Stored data:
● ● ● ● ● ● ●
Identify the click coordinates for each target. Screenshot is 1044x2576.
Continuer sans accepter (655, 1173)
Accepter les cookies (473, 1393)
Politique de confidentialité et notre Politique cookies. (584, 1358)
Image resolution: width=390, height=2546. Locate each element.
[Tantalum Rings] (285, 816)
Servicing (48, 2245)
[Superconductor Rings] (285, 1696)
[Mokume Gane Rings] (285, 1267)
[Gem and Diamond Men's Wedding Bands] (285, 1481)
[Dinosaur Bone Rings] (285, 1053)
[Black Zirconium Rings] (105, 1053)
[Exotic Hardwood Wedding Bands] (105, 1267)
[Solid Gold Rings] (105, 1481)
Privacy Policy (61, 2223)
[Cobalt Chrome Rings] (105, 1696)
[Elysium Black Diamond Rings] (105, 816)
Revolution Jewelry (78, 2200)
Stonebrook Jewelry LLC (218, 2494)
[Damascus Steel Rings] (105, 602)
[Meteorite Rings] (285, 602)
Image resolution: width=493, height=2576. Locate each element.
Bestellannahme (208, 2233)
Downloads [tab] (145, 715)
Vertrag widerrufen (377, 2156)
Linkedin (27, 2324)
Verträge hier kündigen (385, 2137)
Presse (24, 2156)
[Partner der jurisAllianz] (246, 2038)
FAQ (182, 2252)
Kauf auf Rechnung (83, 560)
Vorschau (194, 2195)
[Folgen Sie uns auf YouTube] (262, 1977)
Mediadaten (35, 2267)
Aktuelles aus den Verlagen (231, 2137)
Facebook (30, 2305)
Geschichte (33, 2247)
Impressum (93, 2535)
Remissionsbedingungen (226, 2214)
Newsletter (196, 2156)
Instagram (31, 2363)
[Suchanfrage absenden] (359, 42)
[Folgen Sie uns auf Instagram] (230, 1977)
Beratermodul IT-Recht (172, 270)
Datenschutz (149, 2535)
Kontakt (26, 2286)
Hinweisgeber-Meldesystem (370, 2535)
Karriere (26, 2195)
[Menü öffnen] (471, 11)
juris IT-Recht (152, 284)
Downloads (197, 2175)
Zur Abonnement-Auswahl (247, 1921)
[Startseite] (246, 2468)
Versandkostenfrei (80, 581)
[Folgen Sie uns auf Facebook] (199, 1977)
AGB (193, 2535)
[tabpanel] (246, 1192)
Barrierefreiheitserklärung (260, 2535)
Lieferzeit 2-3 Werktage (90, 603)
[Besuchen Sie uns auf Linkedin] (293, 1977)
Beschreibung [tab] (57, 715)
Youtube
● ● ● ● ● ● ●
Your task is to gather all lines from the entries above that hold the word "Instagram".

Instagram (31, 2363)
[Folgen Sie uns auf Instagram] (230, 1977)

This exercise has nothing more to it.